At present, the mechanisms that control CED-3/ICE–like proteases are largely unknown.31,32 There seems to be a cascade of proteases similar to the one involved in the activation of the complement, but the signal that starts this apoptotic cascade is not known. Recently, it has been reported that CD95/FasR uses the adaptor protein FADD/MORT1 physically to engage FLICE/MACH, the apical component of a proteolytic cascade of CED-3/ICE–like proteases.48,49 

Our results also show that PKC activation inhibits spontaneous, glucocorticoid- and fludarabine-induced apoptosis and blocks PARP cleavage. Furthermore, PARP cleavage is blocked by IL-4. These findings suggest that both PKC and IL-4 signal transduction pathways cross-talk with the different apoptotic pathways in a common step upstream of the activation of the proteases that cleave PARP. This common step could be Bcl-2, as both PKC activation23 and IL-47 increase the levels of Bcl-2 protein. Recently, biochemical evidence that Bcl-2 functions upstream of the CED-3/ICE family proteases has been reported,50-52 as Bcl-2 prevents the processing of these proteases and the cleavage of poly(ADP-ribose) polymerase.

Although it has been used as a marker of apoptosis,35-38 the significance of PARP cleavage during this process is unknown. Mice with a disrupted PARP gene do not show altered apoptosis,53 however, a dominant negative of PARP induces apoptosis of transfected cells.54 PARP has been implicated in different processes including DNA repair, DNA replication, and transcription.34 Interestingly, in B-CLL cells PARP is the most abundant protein to bind to damaged DNA.55 It has been proposed that a central function of CED-3/ICE proteases in apoptosis is the cleavage of PARP and other nuclear repair proteins, thereby abolishing their critical homeostatic functions.56 

The CED-3/ICE–like proteases present in B-CLL cells have not been identified, but some of these proteases are expressed in B lymphocytes.57-59 The identification of these proteases in B-CLL cells and the knowledge of their mechanisms of control could be very important to design new therapies for this disease. In this respect, direct activation of these proteases to induce apoptosis may be achieved.

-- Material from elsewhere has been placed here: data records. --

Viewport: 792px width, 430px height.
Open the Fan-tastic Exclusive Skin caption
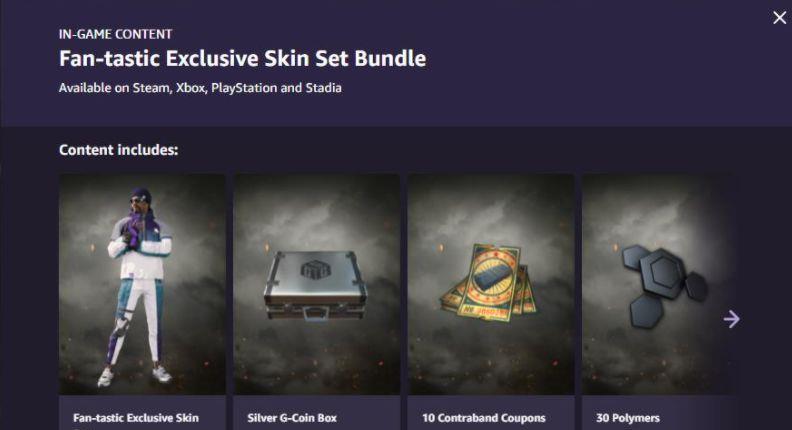point(136,418)
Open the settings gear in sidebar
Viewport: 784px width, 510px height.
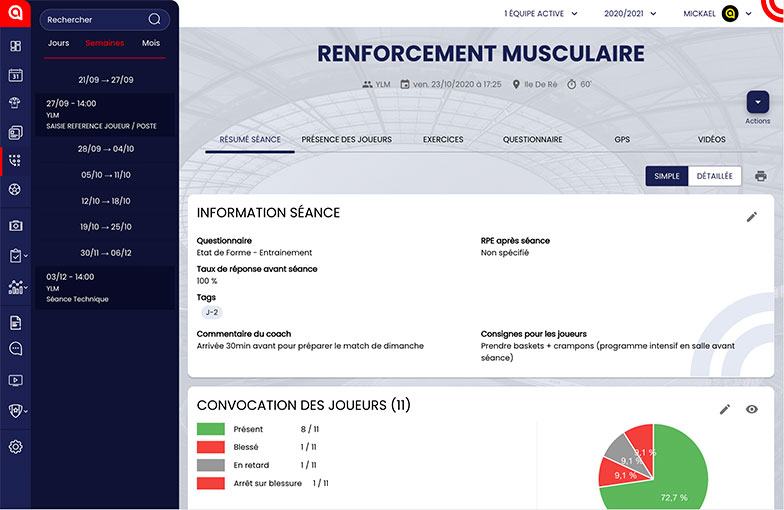(15, 447)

We are indebted to Dr G. de Murcia for the kind gift of PARP antibodies. We thank Drs G. Pons, A. López-Rivas, J.L. Vives-Corrons, N. Villamor, and C. Pastor and A. Becerra for their help and suggestions, Drs J. Esteve and J. Briones for their help in providing peripheral blood from patients, and R. Rycroft for language assistance.